ANNUAL FRANCHISE TAX REPORT
The following is a list of the data included in the report:
- The registered office and registered agent
- The main commercial location
- Number of authorized shares and par value
- The directors’ full names and addresses
- The officer’s name and address of who signs the report
DELAWARE CORPORATE ANNUAL REPORT
Franchise Taxes and Annual Reports for all Active Domestic Corporations are due on or before March 1st of each year and must be filed online. A $200.00 fine plus 1.5% interest per month on the tax and fine will be assessed if the report is not filed and the necessary franchise taxes are not paid.
ANNUAL REPORT FILING FEES
Fees for submitting an annual report or an amended annual report are as follows:
- Exempt Domestic Corporations – $25.00
- Non-Exempt Domestic Corporations – $50.00
WHAT EXPENSES ARE TAX-DEDUCTIBLE?
Understanding what is tax-deductible for the organization is crucial because corporations have the ability to lower their taxable revenue as a result of business expenses. By lowering the amount of profits for which the business must pay taxes, tax deductions can lower the effective tax rate.
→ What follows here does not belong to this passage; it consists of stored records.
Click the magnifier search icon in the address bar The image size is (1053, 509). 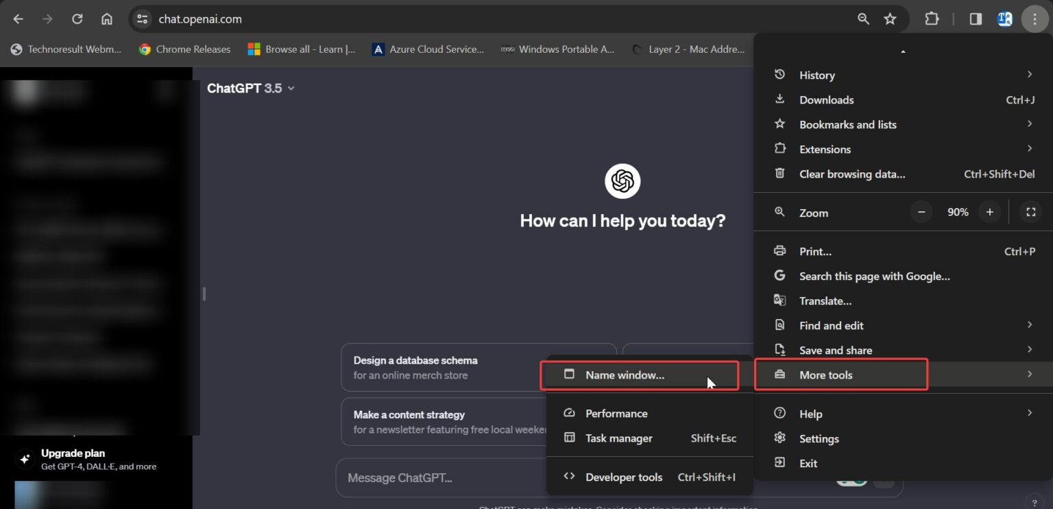click(x=863, y=19)
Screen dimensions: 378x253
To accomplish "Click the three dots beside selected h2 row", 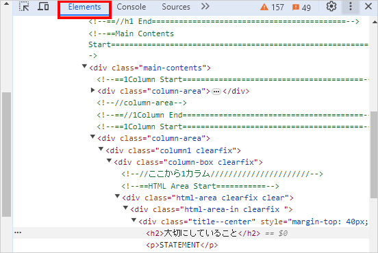I will coord(18,232).
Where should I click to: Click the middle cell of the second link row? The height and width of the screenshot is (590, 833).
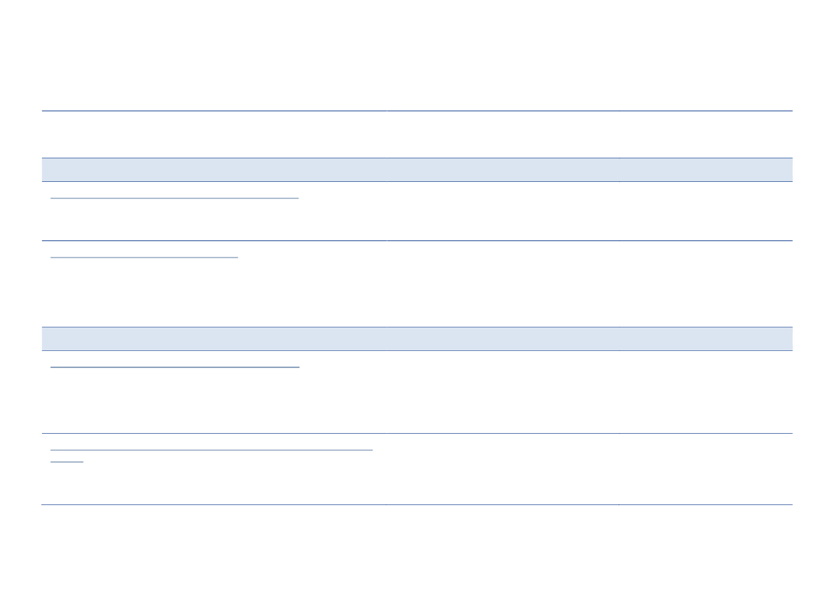502,284
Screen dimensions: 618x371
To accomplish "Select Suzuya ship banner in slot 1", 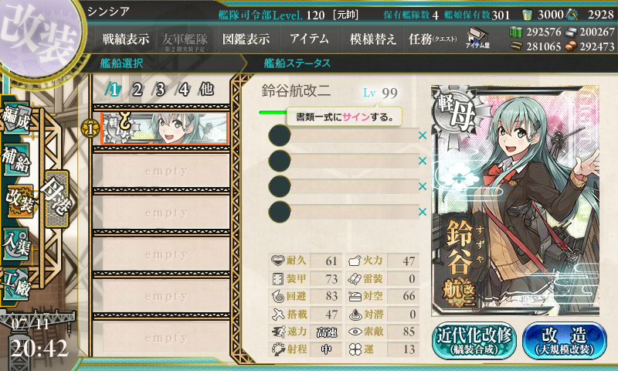I will click(165, 128).
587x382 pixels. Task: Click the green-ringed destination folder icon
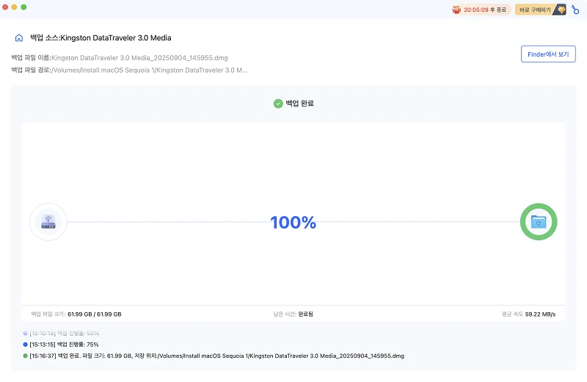click(x=539, y=222)
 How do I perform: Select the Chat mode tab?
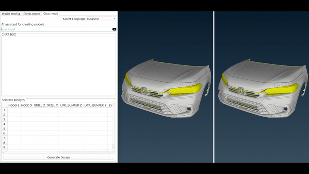pyautogui.click(x=51, y=14)
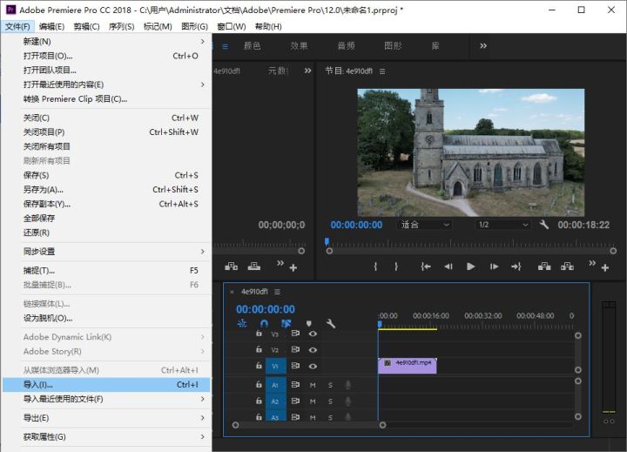Open timeline wrench display settings
This screenshot has height=452, width=627.
coord(331,324)
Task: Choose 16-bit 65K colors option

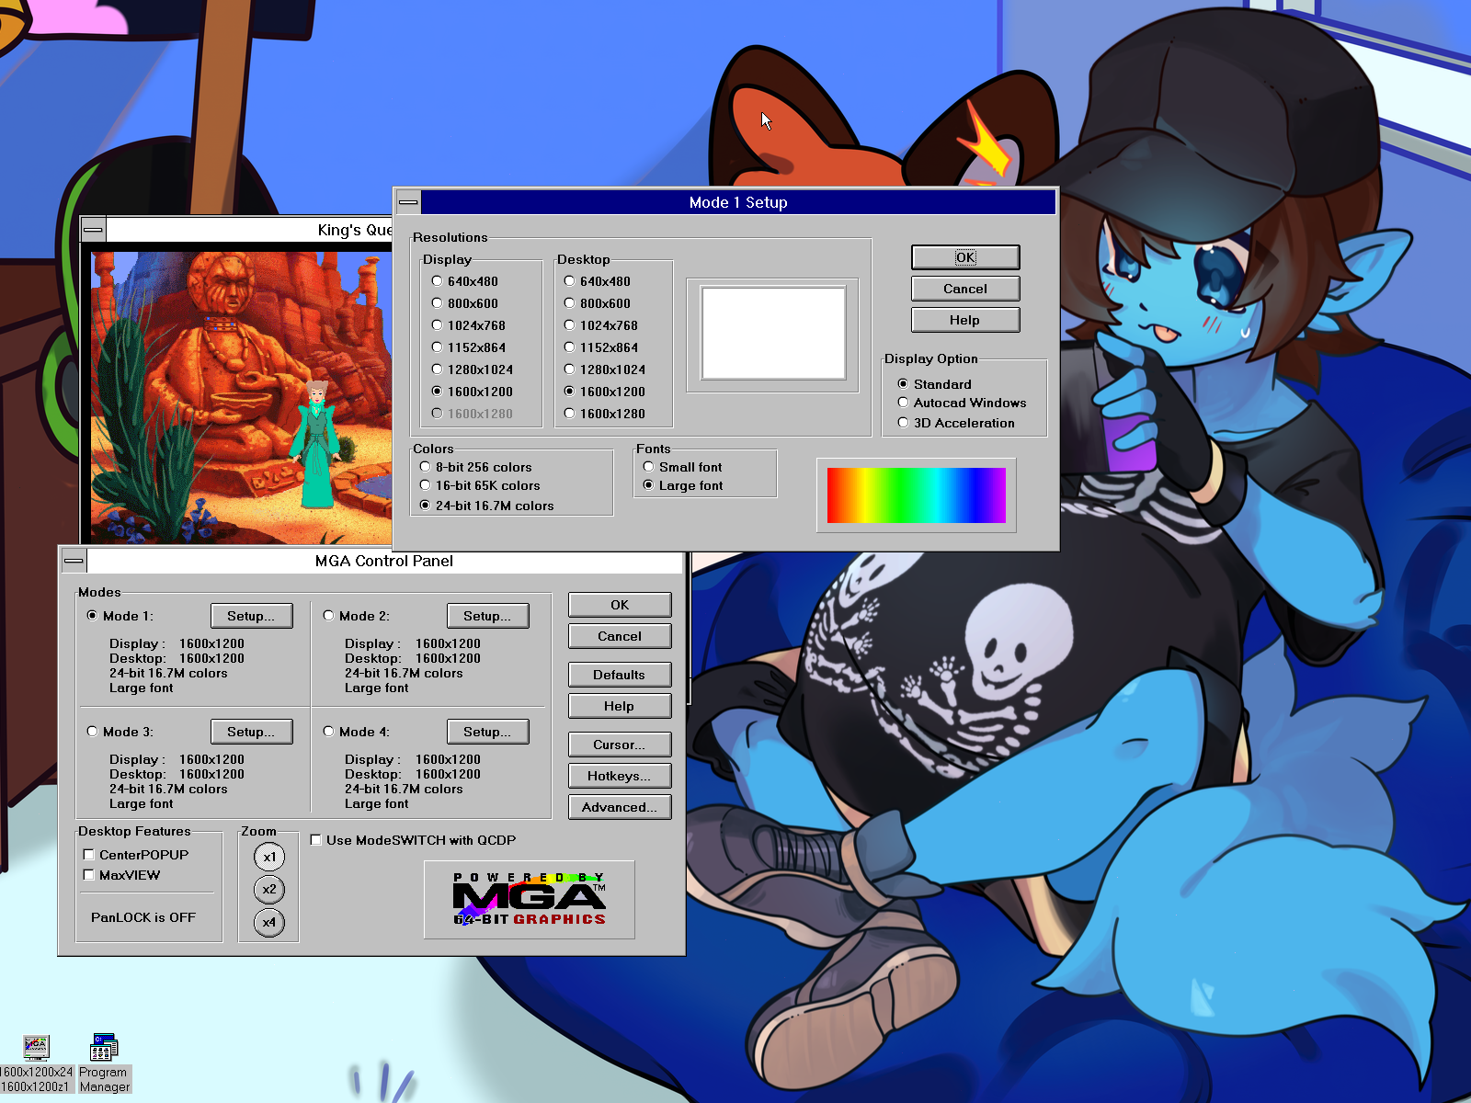Action: click(x=425, y=485)
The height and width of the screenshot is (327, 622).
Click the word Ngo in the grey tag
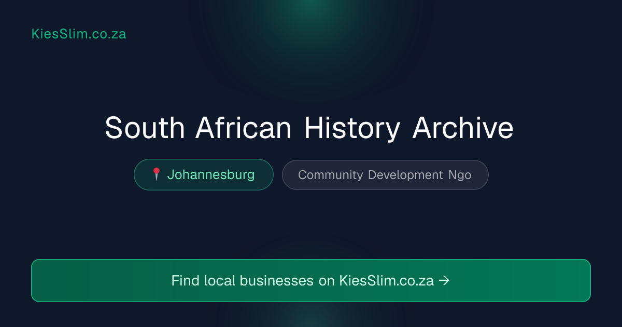click(x=460, y=175)
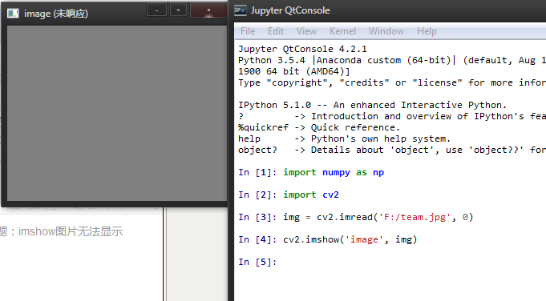This screenshot has width=546, height=301.
Task: Click the image window title text
Action: [56, 14]
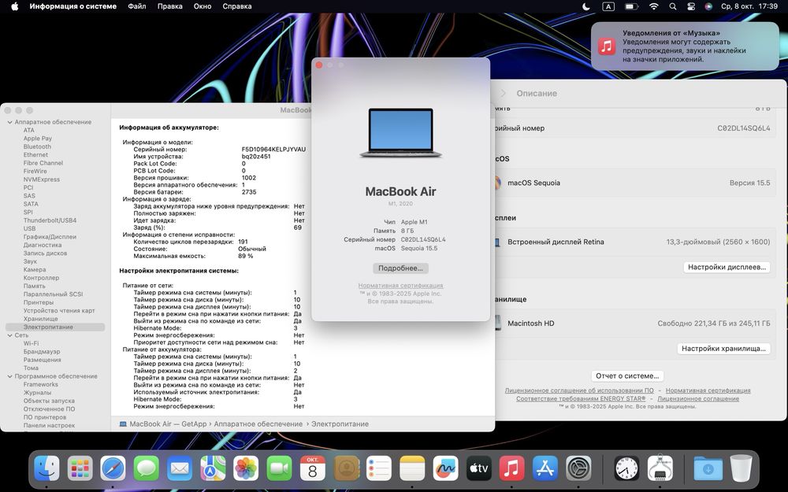
Task: Collapse the Аппаратное обеспечение tree section
Action: click(x=9, y=122)
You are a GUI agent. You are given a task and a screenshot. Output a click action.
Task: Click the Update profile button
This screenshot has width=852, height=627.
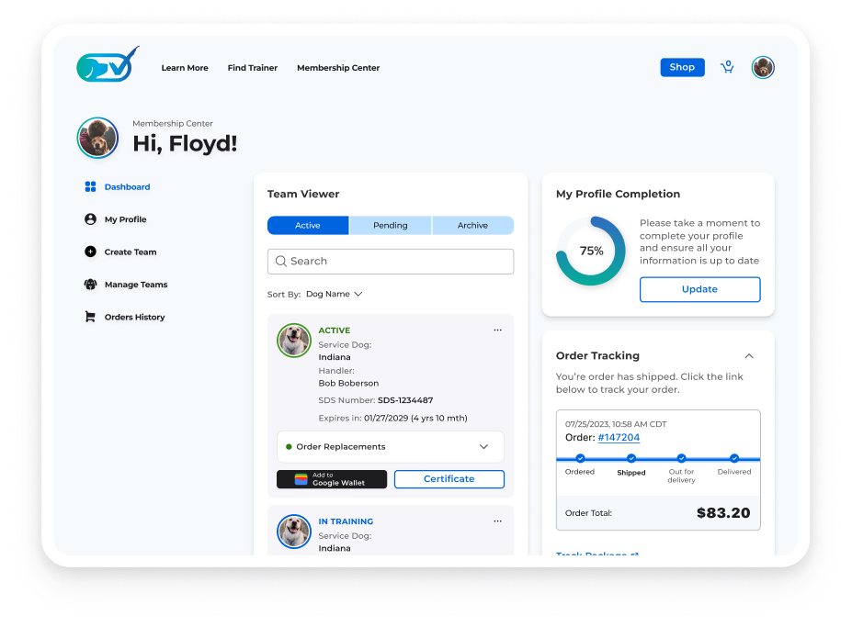pyautogui.click(x=699, y=289)
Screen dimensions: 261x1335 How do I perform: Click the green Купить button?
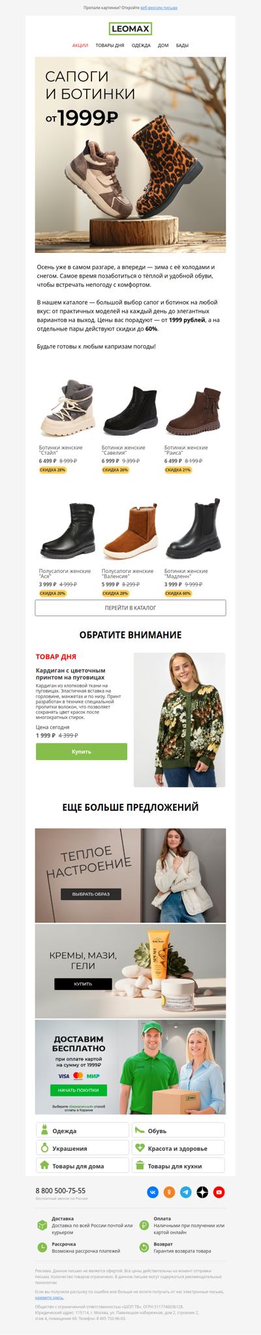(x=82, y=751)
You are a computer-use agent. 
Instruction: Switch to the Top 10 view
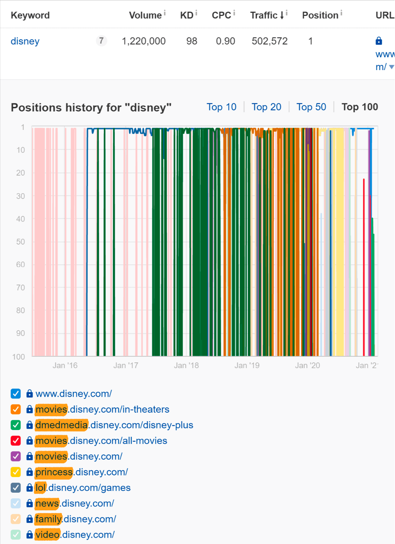tap(221, 107)
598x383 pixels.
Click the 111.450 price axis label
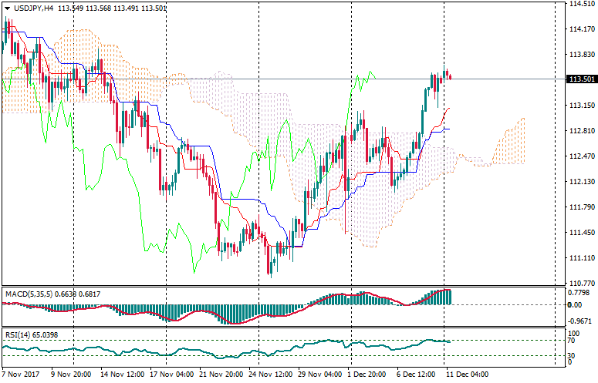pyautogui.click(x=580, y=233)
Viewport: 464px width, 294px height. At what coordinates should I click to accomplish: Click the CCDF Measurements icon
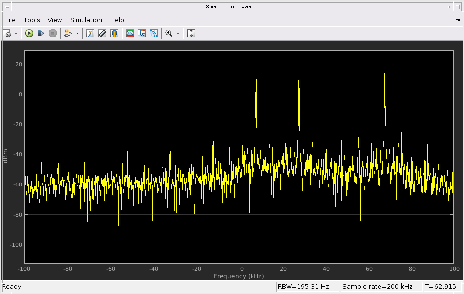[x=154, y=33]
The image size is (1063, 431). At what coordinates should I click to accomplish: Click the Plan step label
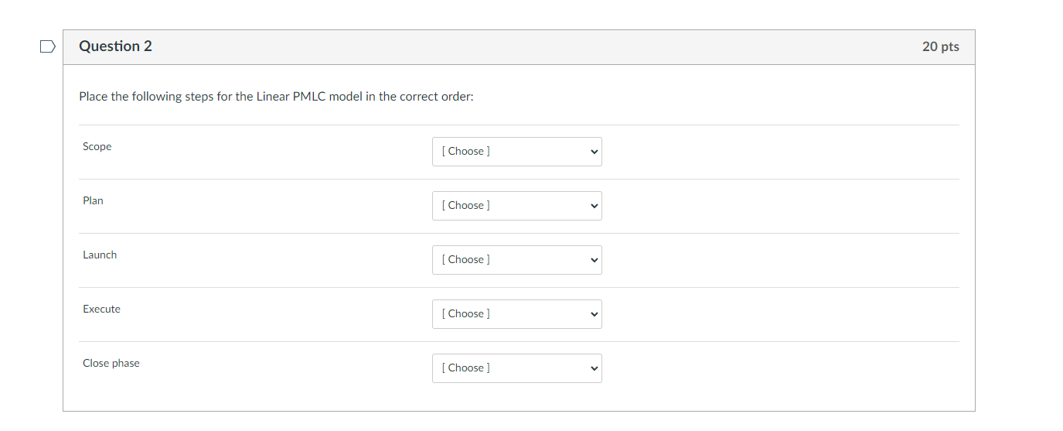click(x=93, y=201)
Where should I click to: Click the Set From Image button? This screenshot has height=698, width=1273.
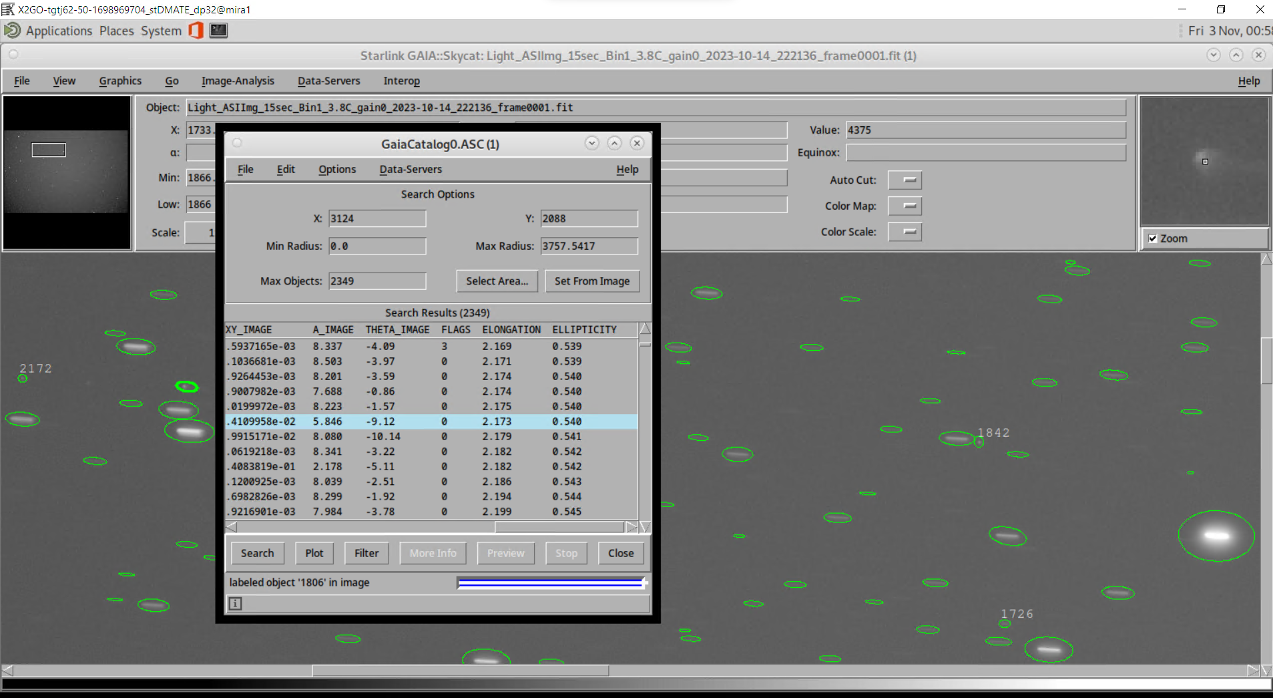coord(592,281)

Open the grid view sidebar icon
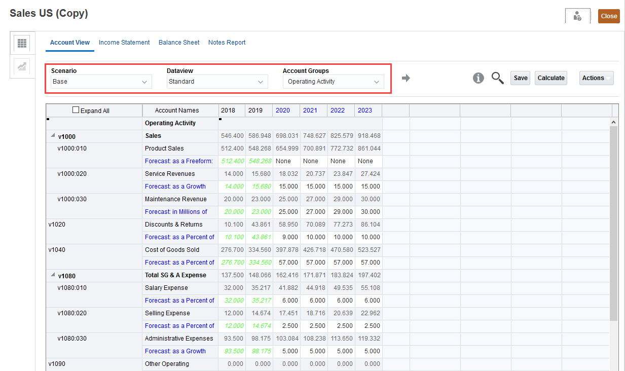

Typical tax-deductible expenses consist of:
- Operating expenses
- Advertising and marketing costs
- Travel expenses
- Taxes (sales, fuel, excise)
- Tax preparation costs
- Legal services
HOW BUSINESS OWNERS BENEFIT FROM CORPORATE TAXATION
In general, business owners can benefit greatly from paying corporation taxes. They can deduct family medical insurance and fringe benefits from corporate tax returns rather than paying additional individual income tax. This makes it simpler to deduct losses as well as tax-deferred trusts and retirement plans.
There will not be a requirement to present evidence of this intention to make a profit prior to the deduction because a corporation may lawfully deduct the total amount of losses.
Any profit made by a corporation can be kept within the corporation, allowing it to more effectively plan its taxes and anticipate future tax benefits. In essence, paying personal taxes as a corporation can reduce the tax burden and keep their rate at the 21% cap allowed when filing.
Refer to Delaware company incorporation to know more about establishing a new corporation in Delaware.
Reach out to us at Relin Consultants for further assistance with your Delaware company’s taxation.
What is the corporate income tax rate in Delaware?
The corporate income tax rate in Delaware is a flat rate of 8.7%.
What is the minimum amount of income required to file a corporate tax return in Delaware?
Any corporation doing business in Delaware or deriving income from Delaware sources is required to file a corporate tax return, regardless of the amount of income earned.
When are corporate tax returns in Delaware due?
The returns are due on or before March 15th for calendar year filers, and on or before the 15th day of the third month following the end of the fiscal year for fiscal year filers.
Are there any extensions available for corporate tax returns?
Yes, a six-month extension is available for filing the tax returns. However, the extension only applies to the filing of the return, not the payment of any tax owed. The extension must be requested before the original due date of the return.
What types of corporations are subject to Delaware corporate income tax?
Any corporation doing business in Delaware or deriving income from Delaware sources is subject to Delaware corporate income tax.
Are there any deductions or credits available to Delaware corporations?
Yes, Delaware offers a number of deductions and credits, including a credit for job creation, a research and development tax credit, and a manufacturing equipment and energy systems tax credit, among others.
What is the franchise tax in Delaware?
Delaware also imposes a franchise tax on corporations, which is based on the corporation’s authorized shares. The minimum franchise tax is $175, and the maximum is $200,000.